**Definition**. Suppose $(V_i)_{i\in I}$ is a family of linear spaces. The tensor product of $(V_i)_{i\in I}$ is defined as a linear space $\otimes_{i\in I} V_i$ with a multilinear operator $\otimes:\oplus_{i\in I}V_i\to \otimes_{i\in I} V_i$ such that for any given linear space $W$ and a multilinear operator $f:\oplus_{i\in I}V_i\to W$, there is a unique linear operator $\tilde f:\otimes_{i\in I} V_i\to W$ such that the following diagram is commutative:

\begin{xy}

\xymatrix{

\oplus_{i\in I}V_i\ar[r]^{\otimes} \ar[dr]_f& \otimes_{i\in I} V_i\ar[d]^{\tilde f}\\

& W

}

\end{xy}

What is $\oplus_{i\in I}V_i$? Just a subspace of the Cartesian product of $(V_i)_{i\in I}$.
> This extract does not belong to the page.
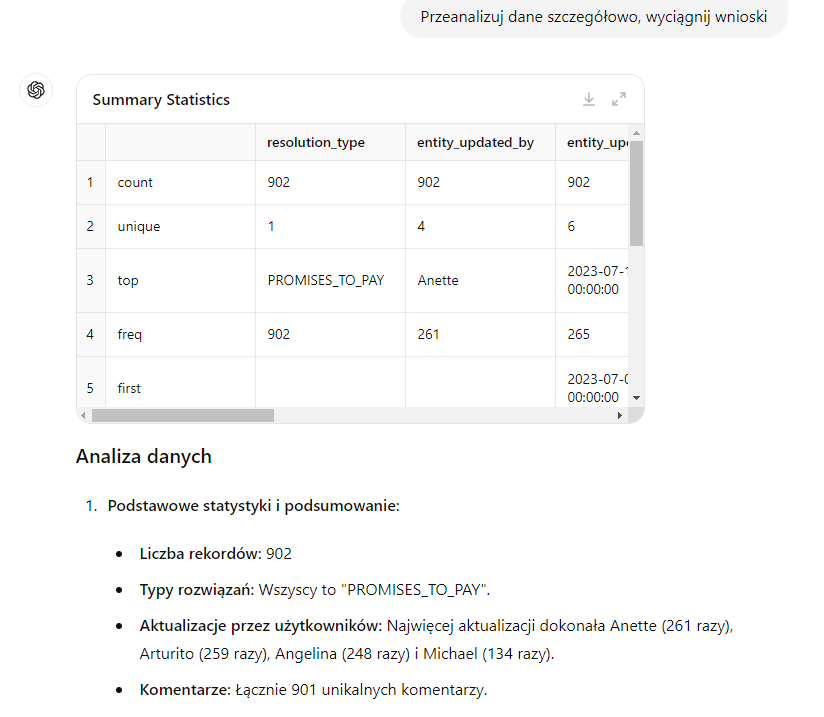
Task: Click the 'freq' row label cell
Action: 130,335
**Existence**. Let $L(\oplus_{i\in I} V_i)$ denotes the set of the multilinear operators on $\oplus_{i\in I} V_i$. Define $\otimes_{i\in I} v_i\in L(L(\oplus_{i\in I} v_i))$ by $$\otimes_{i\in I} v_i(f)=f(\oplus_{i\in I} v_i),$$ and define $\otimes_{i\in I} V_i$ to be the subspace generated by $\{\otimes_{i\in I} v_i|v_i\in V_i\forall i\in I\}$ in $L(L(\oplus_{i\in I} V_i))$.
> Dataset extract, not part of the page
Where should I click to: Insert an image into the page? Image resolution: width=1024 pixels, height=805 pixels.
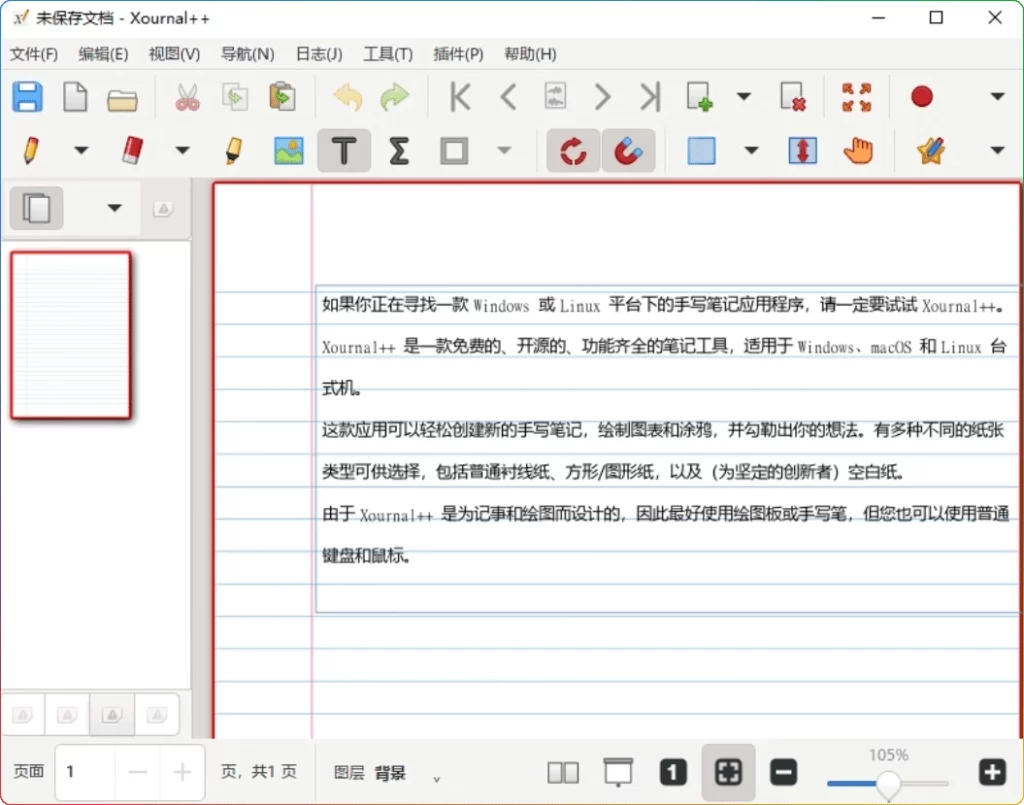pos(287,150)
For any given multilinear operator $f:\oplus_{i\in I}V_i\to W$, in order to make the diagram commutative $\tilde f$ must be defined by $$\tilde f(\otimes_{i\in I}v_i)=f(\oplus_{i\in I}v_i).$$

And $\tilde f$ is also well-defined in this way:

Suppose $\sum_{k=1}^nl_i\otimes_{i\in I}v_i^k= \sum_{k=1}^nl’_i\otimes_{i\in I}{v’}_i^k$.
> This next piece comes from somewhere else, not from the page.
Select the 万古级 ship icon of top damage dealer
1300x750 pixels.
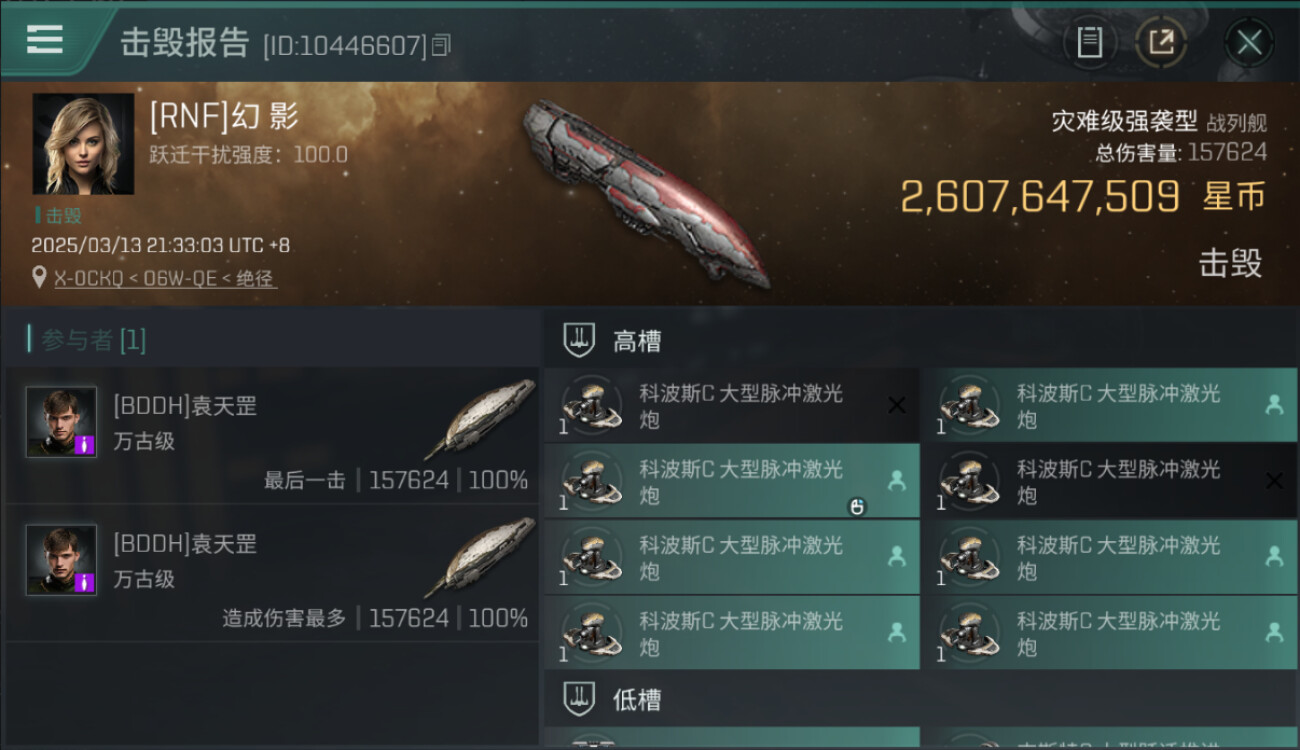tap(479, 557)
For any $\tau\in L(W)$, $\tau \circ f\in L(\oplus_{i\in I}V_i)$, so

$\sum_{k=1}^nl_i\otimes_{i\in I}v_i^k(\tau\circ f)=\sum_{k=1}^nl’_i\otimes_{i\in I}{v’}_i^k(\tau\circ f)$, i.e.,

$\tau(f(\sum_{k=1}^nl_i\oplus_{i\in I}v_i^k))=\tau(f(\sum_{k=1}^nl’_i\oplus_{i\in I}{v’}_i^k))$, hence

$f(\sum_{k=1}^nl_i\oplus_{i\in I}v_i^k)=f(\sum_{k=1}^nl’_i\oplus_{i\in I}{v’}_i^k)$.

**Tensor Algebra**. A character of an infinite set $S$ is that $\newcommand{\card}{\operatorname{card}}$ its cardinal number $\card(S)$ satisfies

$$\card(S)^2:=\card(S\times S)=\card(S).$$

So we can define a product in $\oplus_{C\leq \card(2^S)}\otimes_{i\in C} V.$

For $u_D\in \otimes_{i\in D} V, w_E\in \otimes_{i\in E} V$, define $$u_D\cdot w_E:=u_D\otimes w_E\in \otimes_{\card(D\sqcup E)} V,$$

and for $u=\oplus_{D\leq \card(2^S)} u_D$ and $w=\oplus_{E\leq \card(2^S)} w_E$, define $$u\cdot v:=\oplus_{C\leq \card(2^S)}\sum_{\card(D\sqcup E)=C} u_D\otimes w_E.$$

In order to let the sum in the above formula make sense, we can define $\oplus_i V_i=\{(v_i)|\{i|v_i\neq 0\} \mbox{ is a finite set. }\}$, or import norms.